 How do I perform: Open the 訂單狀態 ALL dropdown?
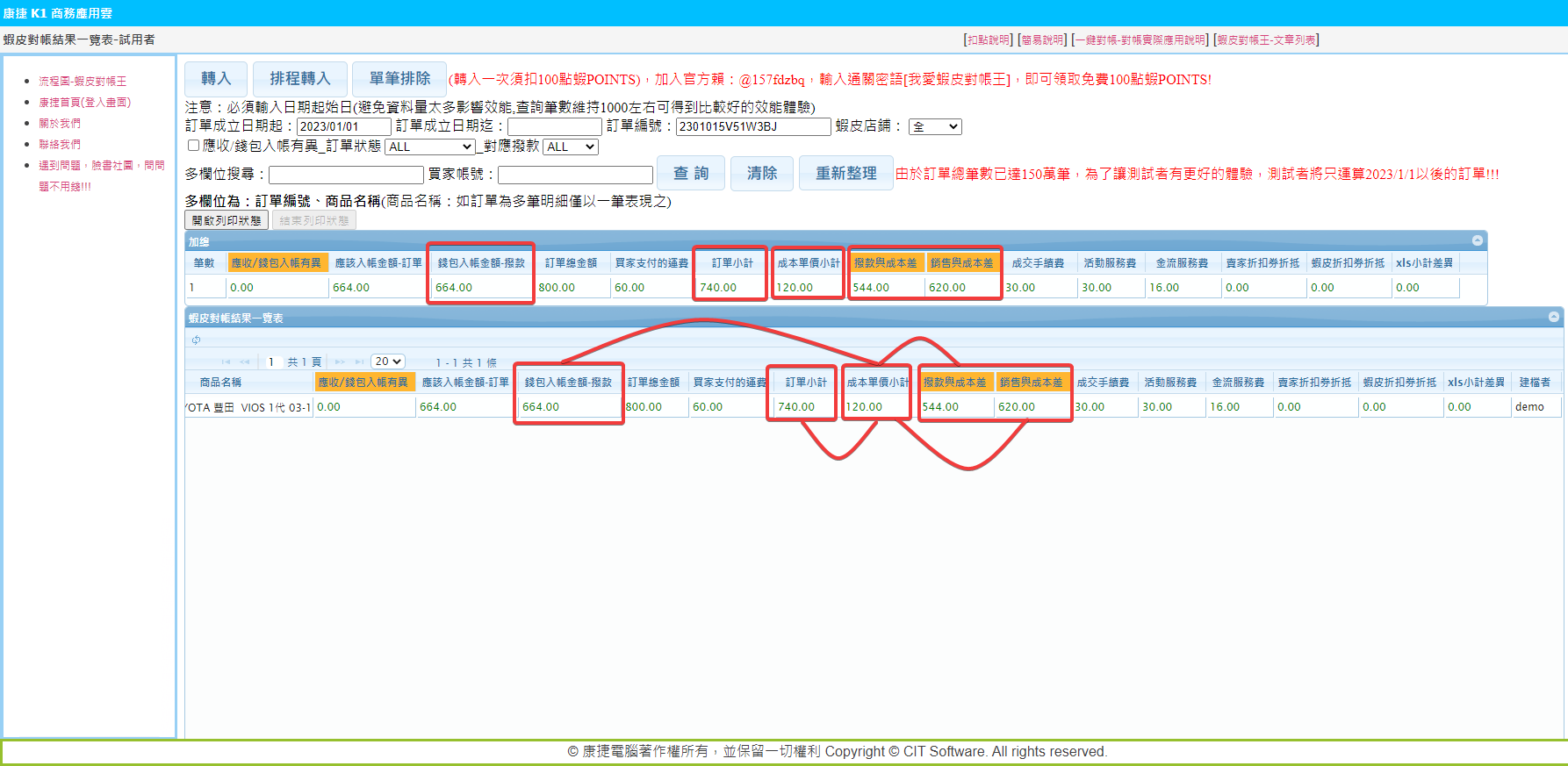coord(430,147)
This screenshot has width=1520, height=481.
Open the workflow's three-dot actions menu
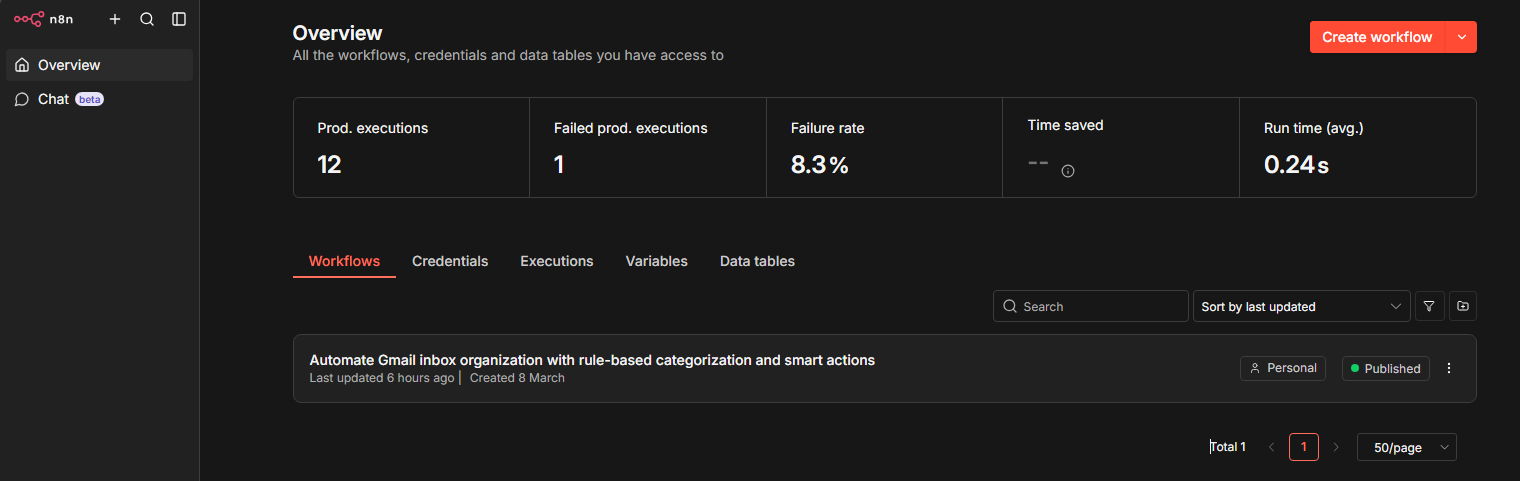[x=1449, y=368]
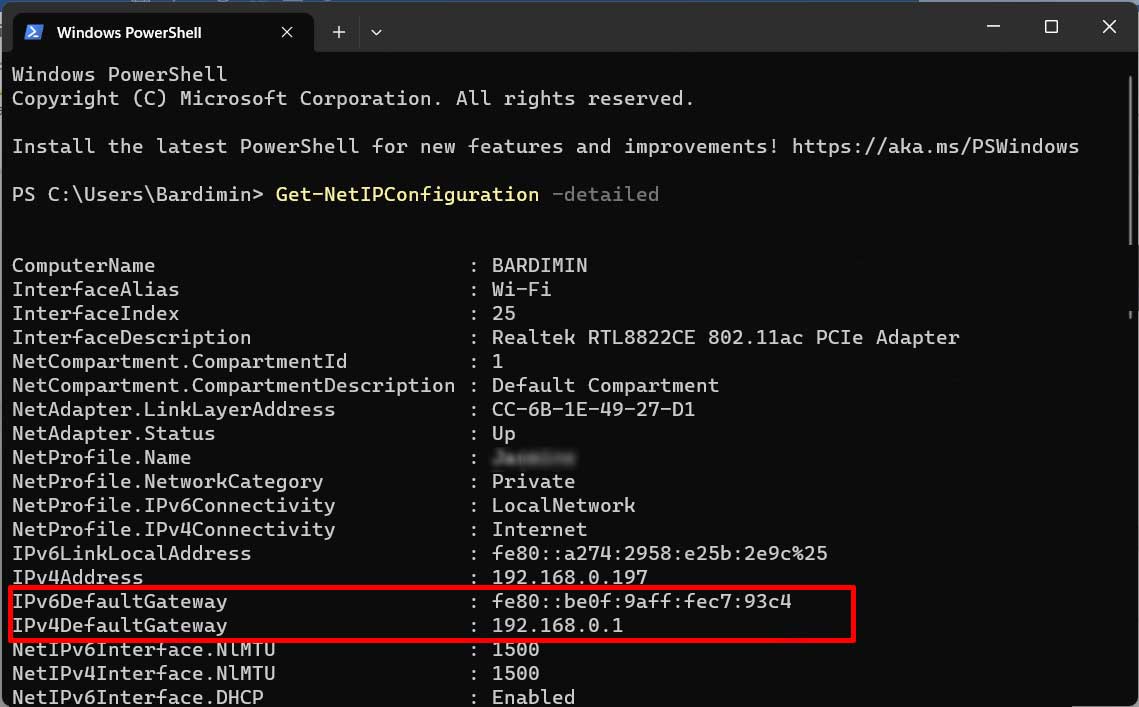Click the blurred NetProfile.Name value
Image resolution: width=1139 pixels, height=707 pixels.
click(533, 458)
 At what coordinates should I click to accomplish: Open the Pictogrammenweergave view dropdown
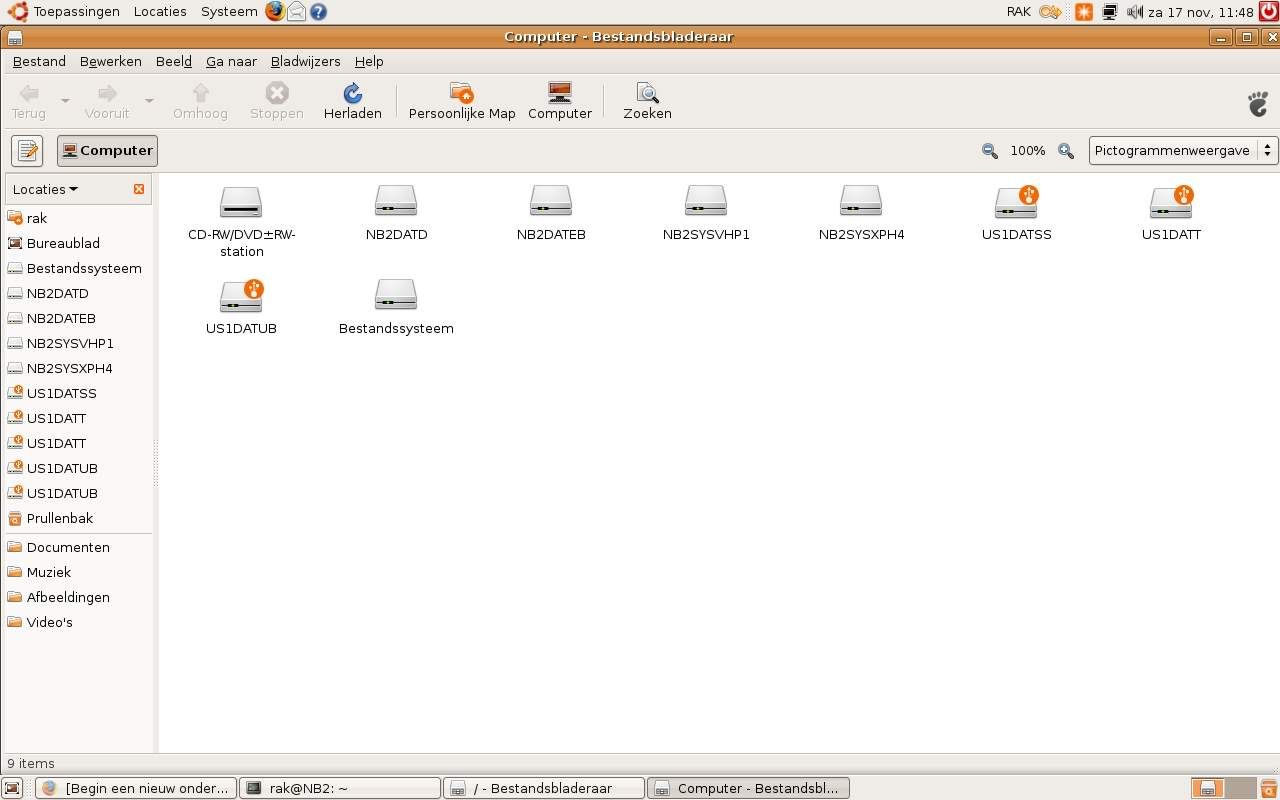(x=1183, y=151)
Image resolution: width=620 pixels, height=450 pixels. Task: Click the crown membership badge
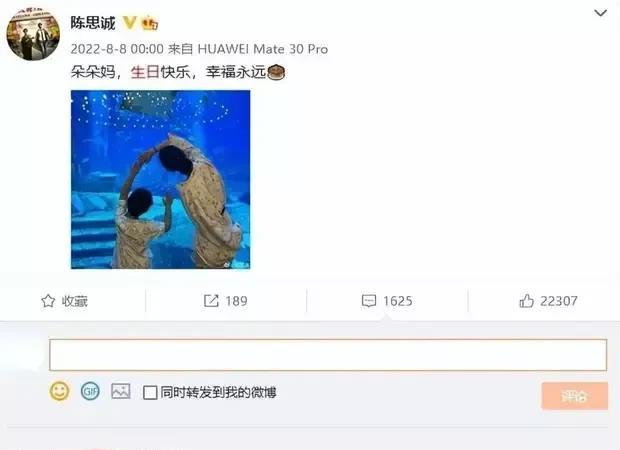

=-=-=-=-=

TASK DIRECTIONS: Write out, word for word, the lines running from the one containing "This screenshot has width=1520, height=481." to the end of the data above; the pictures are to be left out.

FINISHED TASK:
This screenshot has width=1520, height=481.
Open the workflow's three-dot actions menu
[x=1449, y=368]
Click the blurred NetProfile.Name value
Image resolution: width=1139 pixels, height=707 pixels.
click(533, 458)
 At what coordinates should I click to accomplish: Open the Pictogrammenweergave view dropdown
(x=1183, y=151)
Image resolution: width=620 pixels, height=450 pixels. Task: Click the crown membership badge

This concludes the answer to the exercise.